While the investigators were there, other paranormal events were recorded. In the same room where Elizabeth had been seen, a bowl containing sugar and artificial sweetener crashed to the floor and broke. No one had been in the room when it happened. The investigators caught some odd lights on tape moving in opposite directions—obviously not reflections from car lights, which would move in the same direction, over and over, as cars passed. And the closet door, which the owner’s son had seen begin to open before he beat a hasty retreat, was recorded on the tape moving, ever so slightly, as if someone were trying to open it.
And most ominously, there are the reports from patrons and servers that as they pass the stairway
that leads to the second floor, their peripheral vision is disturbed by a swinging motion at the top of the stairs. They look, and for a split second, they see a spectral woman floating, as if hanging in midair at the top of the stairs, swaying and then disappearing.
There is a portrait of Union general Ulysses S. Grant that used to hang next to the stairway. In a town that saw so much destruction by the Union armies, in a house that witnessed the destruction of a family by the circumstances of war, the portrait seems to be a disturbing reminder of all that tragedy. Owners of the building will come into the house in the morning to find the portrait angled. They straighten it and make sure it’s still straight at the end of the day when they lock up, and for a few days it stays that way. Then, another morning, the image of the man who symbolized so much human agony for the South is tilted again. Finally, one morning, the owners entered the building after straightening the picture when they left the night before. They were shocked and confused to find the picture turned around, facing the wall.

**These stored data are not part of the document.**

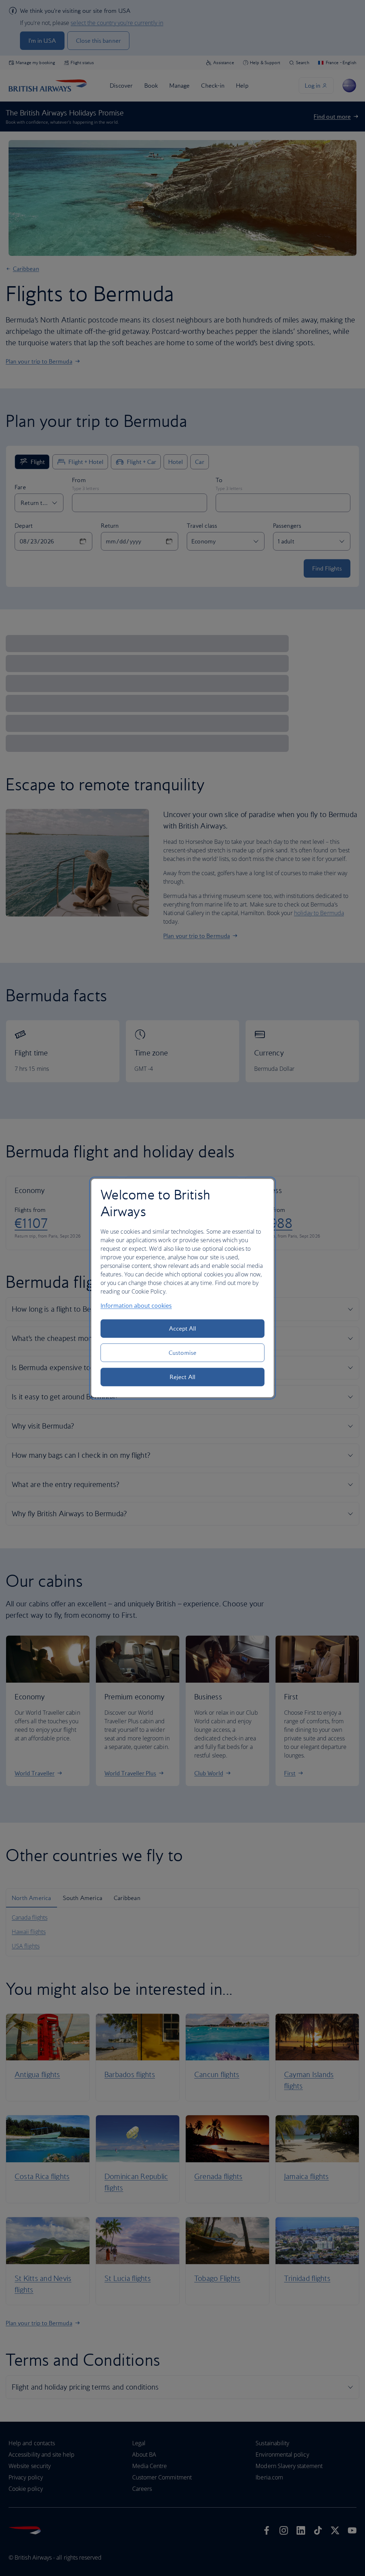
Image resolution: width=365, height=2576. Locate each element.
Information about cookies (136, 1306)
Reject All (182, 1376)
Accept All (182, 1328)
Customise (182, 1352)
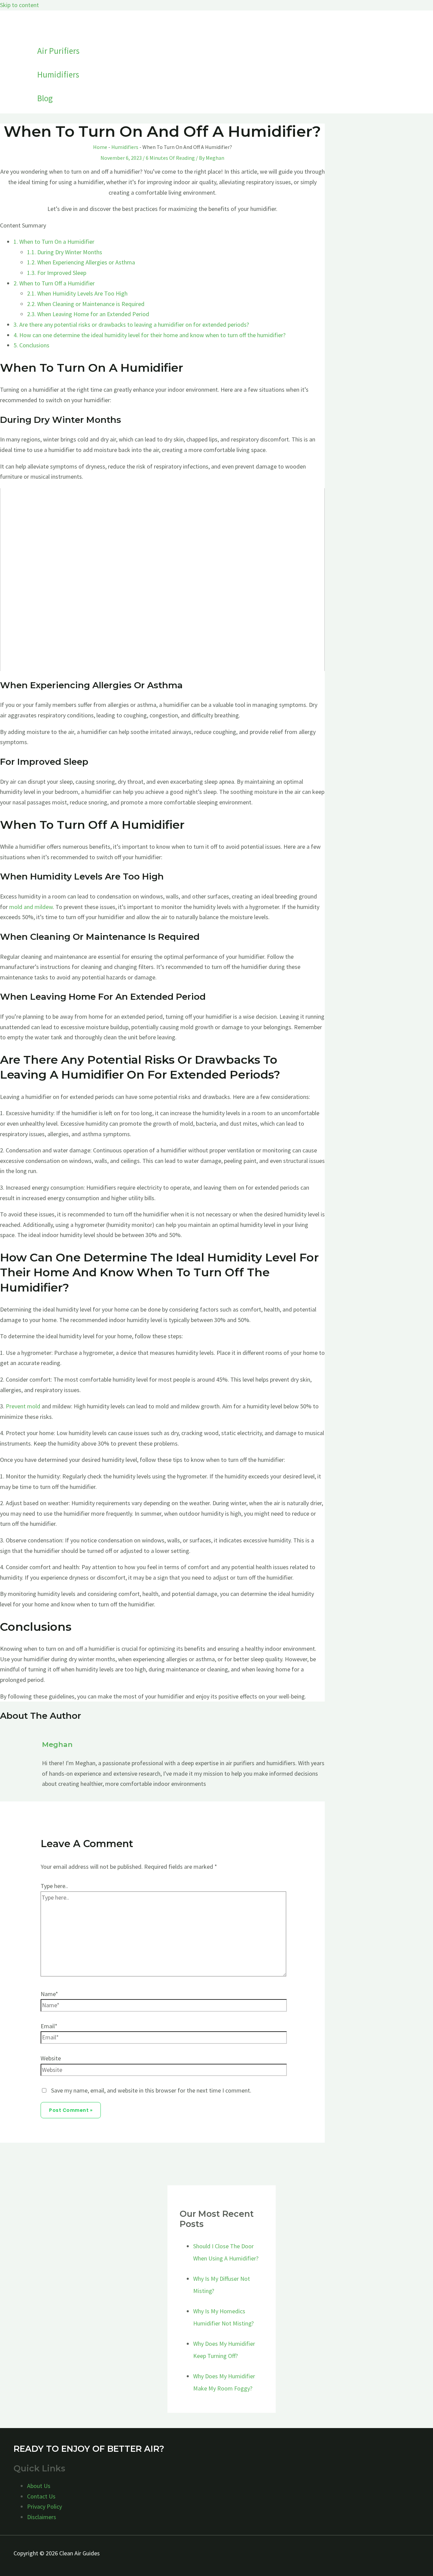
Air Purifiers (58, 50)
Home (100, 147)
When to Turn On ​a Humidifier (54, 241)
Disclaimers (41, 2517)
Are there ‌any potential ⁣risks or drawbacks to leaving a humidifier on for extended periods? (131, 324)
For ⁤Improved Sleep (56, 273)
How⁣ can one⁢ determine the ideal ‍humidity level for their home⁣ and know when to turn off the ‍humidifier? (150, 335)
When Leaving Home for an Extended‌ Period (88, 314)
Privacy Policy (44, 2506)
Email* (49, 2026)
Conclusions (31, 345)
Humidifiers (58, 74)
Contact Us (41, 2496)
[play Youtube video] (162, 579)
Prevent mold (23, 1406)
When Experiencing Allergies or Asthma (81, 262)
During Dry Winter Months (64, 252)
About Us (38, 2486)
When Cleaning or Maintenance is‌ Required (85, 304)
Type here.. (54, 1886)
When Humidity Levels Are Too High (77, 293)
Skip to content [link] (19, 5)
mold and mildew (31, 907)
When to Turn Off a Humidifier (54, 283)
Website (51, 2058)
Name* (49, 1994)
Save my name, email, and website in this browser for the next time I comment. (151, 2090)
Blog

St. George’s Episcopal Church
Looking at its skyline from across the Rappahannock River, Fredericksburg seems to have an abundance of churches. Sharp steeples break up the horizon, a scene virtually unchanged since Union soldiers saw it from the same spot some fifteen decades before.

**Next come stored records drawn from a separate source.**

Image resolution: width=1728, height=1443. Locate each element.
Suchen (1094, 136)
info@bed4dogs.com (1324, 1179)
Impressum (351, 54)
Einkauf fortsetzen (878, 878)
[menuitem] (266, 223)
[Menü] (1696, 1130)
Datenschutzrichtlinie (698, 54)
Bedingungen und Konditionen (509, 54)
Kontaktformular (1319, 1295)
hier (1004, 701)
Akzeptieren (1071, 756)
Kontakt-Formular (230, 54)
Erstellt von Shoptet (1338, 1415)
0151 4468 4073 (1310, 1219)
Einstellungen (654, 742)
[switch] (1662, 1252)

One of the larger churches in the city is St. George’s Episcopal Church. It boasts the oldest congregation in Fredericksburg. In 1732, it was George Washington’s church, when he lived across the river at his boyhood home, Ferry Farm. George’s mother Mary Washington worshipped in the original church on the site. The present St. George’s Episcopal Church, actually the third on this site, was built in 1849. Just outside is a graveyard; the oldest stone is dated 1752, and Col. John Dandridge, father of Martha Washington, and William Paul, brother of John Paul Jones, are buried here.